= Homo narrans =

Binomial name for humans

Homo narrans ('storytelling human') is one of a number of binomial names for the human species modelled on the commonly used term Homo sapiens ('wise human'). The term posits the primacy of storytelling over, for example, language or reasoning, in differentiating Homo sapiens from other species of the genus Homo.

==History==

Scholarly use of the term may originate with the German ethnologist Kurt Ranke in a paper published in 1967.
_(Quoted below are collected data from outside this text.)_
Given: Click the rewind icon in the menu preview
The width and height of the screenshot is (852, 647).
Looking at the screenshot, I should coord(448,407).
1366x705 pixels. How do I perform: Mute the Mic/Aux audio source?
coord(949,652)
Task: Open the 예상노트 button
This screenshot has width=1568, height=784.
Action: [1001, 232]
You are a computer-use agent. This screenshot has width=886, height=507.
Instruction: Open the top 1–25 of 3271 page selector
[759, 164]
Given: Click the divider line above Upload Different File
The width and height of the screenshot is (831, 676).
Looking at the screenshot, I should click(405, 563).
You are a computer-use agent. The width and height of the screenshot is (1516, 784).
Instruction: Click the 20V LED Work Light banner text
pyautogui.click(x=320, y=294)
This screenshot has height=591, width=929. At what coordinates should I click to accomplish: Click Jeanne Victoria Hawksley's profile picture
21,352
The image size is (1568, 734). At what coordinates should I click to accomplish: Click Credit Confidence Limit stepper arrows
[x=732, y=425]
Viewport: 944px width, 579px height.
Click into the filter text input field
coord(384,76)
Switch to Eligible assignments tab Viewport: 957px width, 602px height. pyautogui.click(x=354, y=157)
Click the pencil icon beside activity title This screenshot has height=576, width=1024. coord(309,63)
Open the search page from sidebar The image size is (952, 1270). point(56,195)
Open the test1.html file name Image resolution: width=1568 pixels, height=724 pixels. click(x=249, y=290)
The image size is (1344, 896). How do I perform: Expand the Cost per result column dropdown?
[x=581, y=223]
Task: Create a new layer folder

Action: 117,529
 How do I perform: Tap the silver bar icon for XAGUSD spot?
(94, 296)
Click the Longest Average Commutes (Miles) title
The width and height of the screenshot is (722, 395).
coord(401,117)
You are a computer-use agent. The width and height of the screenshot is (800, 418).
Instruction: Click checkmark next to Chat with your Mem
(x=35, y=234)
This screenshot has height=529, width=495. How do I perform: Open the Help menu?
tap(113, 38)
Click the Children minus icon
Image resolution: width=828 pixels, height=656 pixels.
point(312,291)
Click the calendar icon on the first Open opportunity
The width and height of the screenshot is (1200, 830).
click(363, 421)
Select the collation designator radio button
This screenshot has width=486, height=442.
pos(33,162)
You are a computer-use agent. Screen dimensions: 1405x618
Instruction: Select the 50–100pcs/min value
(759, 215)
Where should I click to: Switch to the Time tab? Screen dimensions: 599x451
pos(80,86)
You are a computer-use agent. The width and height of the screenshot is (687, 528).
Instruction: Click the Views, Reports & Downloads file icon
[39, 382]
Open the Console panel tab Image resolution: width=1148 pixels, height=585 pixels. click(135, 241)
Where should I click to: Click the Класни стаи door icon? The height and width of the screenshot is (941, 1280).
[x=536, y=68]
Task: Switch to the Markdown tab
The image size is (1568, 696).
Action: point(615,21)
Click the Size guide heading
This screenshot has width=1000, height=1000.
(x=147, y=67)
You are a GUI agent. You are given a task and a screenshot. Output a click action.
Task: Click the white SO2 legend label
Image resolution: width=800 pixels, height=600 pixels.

Another prominent coining of the term, apparently independent of Ranke's, was by the communications theorist Walter R. Fisher, who is often credited with originating the term. Fisher wrote that 'many different root metaphors have been put forth to represent the essential nature of human beings: homo faber, homo economicous, homo politicus, homo sociologicus, "psychological man", "ecclesiastical man", homo sapiens, and, of course, "rational man". I now propose homo narrans to be added to the list.'

==Appearances in popular culture==

The fantasy book The Science of Discworld II: The Globe concludes with the words 'Plenty of creatures are intelligent, but only one tells stories. That's us: Pan narrans. And what about Homo sapiens? Yes, we think that would be a very good idea...' (The last sentence is an allusion to a quote attributed to Gandhi, included in a footnote earlier in the book, when asked what he thought of Western civilisation on a visit to London.)